● What this task involves:
Report each line of the entries below that has the word "Cancel" in it.

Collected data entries
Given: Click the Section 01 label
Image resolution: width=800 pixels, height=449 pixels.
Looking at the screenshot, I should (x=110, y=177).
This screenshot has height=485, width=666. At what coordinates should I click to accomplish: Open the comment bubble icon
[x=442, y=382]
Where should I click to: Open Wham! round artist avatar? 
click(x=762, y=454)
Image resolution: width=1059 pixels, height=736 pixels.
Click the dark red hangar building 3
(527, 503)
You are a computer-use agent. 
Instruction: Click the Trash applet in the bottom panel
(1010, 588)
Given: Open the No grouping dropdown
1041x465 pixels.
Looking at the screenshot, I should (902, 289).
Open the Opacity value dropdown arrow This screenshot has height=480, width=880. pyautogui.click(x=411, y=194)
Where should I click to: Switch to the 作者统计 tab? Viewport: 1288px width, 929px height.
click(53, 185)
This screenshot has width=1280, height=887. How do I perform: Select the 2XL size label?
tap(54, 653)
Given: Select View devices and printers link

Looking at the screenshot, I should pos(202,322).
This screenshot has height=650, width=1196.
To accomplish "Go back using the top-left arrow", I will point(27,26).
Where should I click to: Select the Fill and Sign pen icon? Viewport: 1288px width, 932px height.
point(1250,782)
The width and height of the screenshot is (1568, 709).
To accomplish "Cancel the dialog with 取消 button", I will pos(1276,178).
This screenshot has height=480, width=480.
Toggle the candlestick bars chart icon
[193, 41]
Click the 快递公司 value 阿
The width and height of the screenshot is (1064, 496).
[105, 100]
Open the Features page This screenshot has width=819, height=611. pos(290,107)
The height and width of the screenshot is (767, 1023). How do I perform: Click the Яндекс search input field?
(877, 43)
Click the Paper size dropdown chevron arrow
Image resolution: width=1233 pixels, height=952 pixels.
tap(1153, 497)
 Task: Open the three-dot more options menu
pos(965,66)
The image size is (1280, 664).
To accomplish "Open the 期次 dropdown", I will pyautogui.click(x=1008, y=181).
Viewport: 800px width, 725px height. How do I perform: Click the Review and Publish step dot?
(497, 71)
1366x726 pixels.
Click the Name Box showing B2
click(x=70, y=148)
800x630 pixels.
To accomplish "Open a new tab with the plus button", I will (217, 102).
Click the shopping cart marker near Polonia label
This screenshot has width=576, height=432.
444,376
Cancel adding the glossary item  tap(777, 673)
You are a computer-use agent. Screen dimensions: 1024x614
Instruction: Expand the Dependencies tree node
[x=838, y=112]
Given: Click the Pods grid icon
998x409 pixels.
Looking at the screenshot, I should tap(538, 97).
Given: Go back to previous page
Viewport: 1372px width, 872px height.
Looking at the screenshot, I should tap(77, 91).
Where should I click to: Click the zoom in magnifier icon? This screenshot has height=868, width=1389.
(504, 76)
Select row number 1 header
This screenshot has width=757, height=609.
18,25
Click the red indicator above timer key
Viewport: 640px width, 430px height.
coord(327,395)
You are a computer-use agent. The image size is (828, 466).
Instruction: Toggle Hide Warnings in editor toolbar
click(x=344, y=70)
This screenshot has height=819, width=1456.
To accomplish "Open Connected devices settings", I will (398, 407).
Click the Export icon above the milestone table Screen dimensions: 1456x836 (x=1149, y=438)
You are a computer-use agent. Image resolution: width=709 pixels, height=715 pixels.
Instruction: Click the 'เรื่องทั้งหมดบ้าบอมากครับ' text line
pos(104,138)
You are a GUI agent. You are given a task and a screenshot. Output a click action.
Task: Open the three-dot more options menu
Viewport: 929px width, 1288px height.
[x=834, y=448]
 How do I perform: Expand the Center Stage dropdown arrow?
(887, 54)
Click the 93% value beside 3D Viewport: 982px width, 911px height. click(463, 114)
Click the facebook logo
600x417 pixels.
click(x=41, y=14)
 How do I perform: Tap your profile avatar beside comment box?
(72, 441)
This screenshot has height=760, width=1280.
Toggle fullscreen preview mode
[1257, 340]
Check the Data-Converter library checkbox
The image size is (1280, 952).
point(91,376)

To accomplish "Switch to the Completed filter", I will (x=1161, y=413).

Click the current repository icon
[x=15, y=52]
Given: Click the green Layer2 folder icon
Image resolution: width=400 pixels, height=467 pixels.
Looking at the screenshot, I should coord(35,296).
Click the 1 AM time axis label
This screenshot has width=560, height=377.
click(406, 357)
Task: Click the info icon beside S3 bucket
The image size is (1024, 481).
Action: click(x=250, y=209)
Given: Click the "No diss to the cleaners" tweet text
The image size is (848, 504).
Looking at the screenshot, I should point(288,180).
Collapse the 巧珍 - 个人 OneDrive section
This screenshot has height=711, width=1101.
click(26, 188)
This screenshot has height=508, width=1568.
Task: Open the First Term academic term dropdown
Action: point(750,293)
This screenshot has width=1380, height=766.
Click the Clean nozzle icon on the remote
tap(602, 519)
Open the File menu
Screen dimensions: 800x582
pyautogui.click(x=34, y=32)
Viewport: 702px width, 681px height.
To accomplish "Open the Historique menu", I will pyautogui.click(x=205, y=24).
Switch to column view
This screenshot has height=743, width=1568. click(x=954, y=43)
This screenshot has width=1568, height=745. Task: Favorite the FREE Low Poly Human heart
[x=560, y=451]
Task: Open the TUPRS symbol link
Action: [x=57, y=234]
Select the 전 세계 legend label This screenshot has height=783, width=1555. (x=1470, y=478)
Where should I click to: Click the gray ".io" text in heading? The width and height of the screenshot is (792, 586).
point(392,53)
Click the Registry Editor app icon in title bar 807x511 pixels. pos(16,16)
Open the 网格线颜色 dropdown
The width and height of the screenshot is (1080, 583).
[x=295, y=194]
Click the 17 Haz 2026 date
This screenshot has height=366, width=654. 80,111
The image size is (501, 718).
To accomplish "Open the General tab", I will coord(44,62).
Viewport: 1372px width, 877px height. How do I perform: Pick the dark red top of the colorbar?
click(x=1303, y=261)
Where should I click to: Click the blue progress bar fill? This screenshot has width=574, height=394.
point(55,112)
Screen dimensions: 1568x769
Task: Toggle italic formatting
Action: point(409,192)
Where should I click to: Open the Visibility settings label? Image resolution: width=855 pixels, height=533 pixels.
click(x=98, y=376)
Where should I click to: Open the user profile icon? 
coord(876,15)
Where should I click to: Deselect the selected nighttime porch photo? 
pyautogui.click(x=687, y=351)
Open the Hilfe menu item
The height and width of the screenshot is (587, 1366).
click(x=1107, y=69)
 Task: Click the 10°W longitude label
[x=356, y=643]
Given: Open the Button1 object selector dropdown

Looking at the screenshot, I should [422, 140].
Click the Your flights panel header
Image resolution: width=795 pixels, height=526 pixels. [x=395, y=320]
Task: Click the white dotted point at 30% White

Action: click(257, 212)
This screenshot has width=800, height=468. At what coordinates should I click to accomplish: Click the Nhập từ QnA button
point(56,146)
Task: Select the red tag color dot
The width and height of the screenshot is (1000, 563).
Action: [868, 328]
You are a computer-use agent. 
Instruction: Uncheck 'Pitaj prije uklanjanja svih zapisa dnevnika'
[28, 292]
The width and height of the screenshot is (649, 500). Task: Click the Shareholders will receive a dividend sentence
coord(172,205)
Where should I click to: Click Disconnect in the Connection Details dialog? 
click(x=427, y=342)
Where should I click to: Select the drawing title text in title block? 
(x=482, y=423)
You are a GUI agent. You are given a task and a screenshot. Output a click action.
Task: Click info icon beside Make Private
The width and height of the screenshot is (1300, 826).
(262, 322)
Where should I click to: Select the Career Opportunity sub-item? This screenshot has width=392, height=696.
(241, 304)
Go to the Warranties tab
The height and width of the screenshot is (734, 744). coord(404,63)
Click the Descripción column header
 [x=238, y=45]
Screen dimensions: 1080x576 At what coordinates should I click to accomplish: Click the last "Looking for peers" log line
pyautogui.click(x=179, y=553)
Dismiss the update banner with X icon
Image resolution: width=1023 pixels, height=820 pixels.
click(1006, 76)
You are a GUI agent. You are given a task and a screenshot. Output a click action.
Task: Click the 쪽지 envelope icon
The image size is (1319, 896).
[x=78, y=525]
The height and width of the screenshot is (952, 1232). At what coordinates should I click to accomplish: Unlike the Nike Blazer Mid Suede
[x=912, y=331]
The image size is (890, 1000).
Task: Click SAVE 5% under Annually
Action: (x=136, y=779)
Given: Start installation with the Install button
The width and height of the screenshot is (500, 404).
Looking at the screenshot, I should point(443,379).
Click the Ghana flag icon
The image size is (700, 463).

● Solution to this task:
To accomplish "Cancel the dialog with 取消 button", I will pos(1276,178).
Cancel adding the glossary item  tap(777, 673)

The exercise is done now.